* Problem description *
Repeat exactly, and only, the lines of the entries below from the one with "Click the Zoom" through the one with "The height and width of the screenshot is (616, 900).", both ends included.

Collected data
%%
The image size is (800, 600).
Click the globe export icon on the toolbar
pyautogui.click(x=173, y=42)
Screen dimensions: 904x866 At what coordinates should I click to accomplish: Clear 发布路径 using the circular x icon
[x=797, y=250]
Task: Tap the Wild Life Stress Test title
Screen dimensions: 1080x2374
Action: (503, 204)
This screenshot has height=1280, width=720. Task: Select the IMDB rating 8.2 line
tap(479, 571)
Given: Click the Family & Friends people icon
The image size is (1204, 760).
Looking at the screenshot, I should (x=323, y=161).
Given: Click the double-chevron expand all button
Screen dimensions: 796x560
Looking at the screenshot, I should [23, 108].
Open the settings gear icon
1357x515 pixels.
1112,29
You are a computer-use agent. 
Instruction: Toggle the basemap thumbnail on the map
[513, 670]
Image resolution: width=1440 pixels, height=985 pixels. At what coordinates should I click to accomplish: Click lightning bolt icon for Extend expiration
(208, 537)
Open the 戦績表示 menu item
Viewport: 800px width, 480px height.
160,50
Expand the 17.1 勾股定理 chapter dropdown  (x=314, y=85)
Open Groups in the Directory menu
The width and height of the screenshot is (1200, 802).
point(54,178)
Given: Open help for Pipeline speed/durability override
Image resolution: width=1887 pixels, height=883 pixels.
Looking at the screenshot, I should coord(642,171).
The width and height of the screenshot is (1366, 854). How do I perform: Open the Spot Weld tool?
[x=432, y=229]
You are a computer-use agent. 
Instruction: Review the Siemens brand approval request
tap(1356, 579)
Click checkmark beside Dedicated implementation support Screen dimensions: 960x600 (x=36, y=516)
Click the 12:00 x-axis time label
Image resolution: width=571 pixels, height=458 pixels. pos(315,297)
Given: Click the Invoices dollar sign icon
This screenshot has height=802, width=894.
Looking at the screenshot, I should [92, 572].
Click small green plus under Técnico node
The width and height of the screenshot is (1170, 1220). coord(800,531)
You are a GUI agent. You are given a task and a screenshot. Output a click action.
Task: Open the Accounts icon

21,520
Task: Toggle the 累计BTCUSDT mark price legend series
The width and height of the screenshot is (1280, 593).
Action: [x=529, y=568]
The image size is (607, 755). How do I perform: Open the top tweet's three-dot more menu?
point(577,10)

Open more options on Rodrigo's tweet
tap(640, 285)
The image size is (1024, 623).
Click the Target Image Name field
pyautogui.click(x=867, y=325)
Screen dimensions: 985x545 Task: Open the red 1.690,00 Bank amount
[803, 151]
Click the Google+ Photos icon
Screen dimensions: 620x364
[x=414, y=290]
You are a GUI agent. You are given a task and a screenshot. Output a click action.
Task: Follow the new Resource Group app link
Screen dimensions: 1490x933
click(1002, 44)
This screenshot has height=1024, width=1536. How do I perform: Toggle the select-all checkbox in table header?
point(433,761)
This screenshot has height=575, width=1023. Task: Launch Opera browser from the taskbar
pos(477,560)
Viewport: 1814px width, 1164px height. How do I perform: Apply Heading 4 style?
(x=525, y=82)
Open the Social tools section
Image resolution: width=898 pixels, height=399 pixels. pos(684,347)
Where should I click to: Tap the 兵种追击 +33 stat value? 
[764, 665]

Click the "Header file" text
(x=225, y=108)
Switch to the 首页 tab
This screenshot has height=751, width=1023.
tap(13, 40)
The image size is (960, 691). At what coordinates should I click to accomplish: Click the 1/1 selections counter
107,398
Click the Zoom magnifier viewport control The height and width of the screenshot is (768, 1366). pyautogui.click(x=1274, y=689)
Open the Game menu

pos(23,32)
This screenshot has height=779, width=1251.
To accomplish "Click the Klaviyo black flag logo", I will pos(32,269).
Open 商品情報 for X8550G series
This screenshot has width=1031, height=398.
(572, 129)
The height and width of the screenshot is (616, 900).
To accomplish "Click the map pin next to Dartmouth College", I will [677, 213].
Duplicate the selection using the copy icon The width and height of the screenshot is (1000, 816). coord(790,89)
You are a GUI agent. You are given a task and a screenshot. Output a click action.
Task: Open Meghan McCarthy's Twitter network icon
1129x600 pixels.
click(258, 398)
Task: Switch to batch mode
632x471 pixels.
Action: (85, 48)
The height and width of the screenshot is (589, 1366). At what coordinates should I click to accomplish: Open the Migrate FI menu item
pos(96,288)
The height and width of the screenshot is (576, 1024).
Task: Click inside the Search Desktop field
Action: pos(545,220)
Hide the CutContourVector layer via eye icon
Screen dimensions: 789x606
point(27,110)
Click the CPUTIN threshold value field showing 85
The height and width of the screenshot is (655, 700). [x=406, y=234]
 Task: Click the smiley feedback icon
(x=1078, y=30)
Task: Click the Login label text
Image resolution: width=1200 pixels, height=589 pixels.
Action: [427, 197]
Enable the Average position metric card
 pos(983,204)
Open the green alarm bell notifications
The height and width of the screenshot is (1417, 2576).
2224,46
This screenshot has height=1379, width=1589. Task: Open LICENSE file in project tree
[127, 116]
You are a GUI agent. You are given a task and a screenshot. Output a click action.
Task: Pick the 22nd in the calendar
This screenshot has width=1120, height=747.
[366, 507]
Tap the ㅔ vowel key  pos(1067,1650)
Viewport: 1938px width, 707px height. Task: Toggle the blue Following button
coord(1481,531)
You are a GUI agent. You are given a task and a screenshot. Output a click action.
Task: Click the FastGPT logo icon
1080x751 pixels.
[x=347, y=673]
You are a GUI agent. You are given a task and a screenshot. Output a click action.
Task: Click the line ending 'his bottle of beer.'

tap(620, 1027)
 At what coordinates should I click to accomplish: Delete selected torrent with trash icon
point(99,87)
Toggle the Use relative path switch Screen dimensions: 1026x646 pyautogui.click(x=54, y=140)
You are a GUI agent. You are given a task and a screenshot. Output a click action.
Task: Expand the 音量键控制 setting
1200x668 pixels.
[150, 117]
%%
* Result of the task *
Click the Zoom magnifier viewport control The height and width of the screenshot is (768, 1366). pyautogui.click(x=1274, y=689)
Open the Game menu

pos(23,32)
This screenshot has height=779, width=1251.
To accomplish "Click the Klaviyo black flag logo", I will pos(32,269).
Open 商品情報 for X8550G series
This screenshot has width=1031, height=398.
(572, 129)
The height and width of the screenshot is (616, 900).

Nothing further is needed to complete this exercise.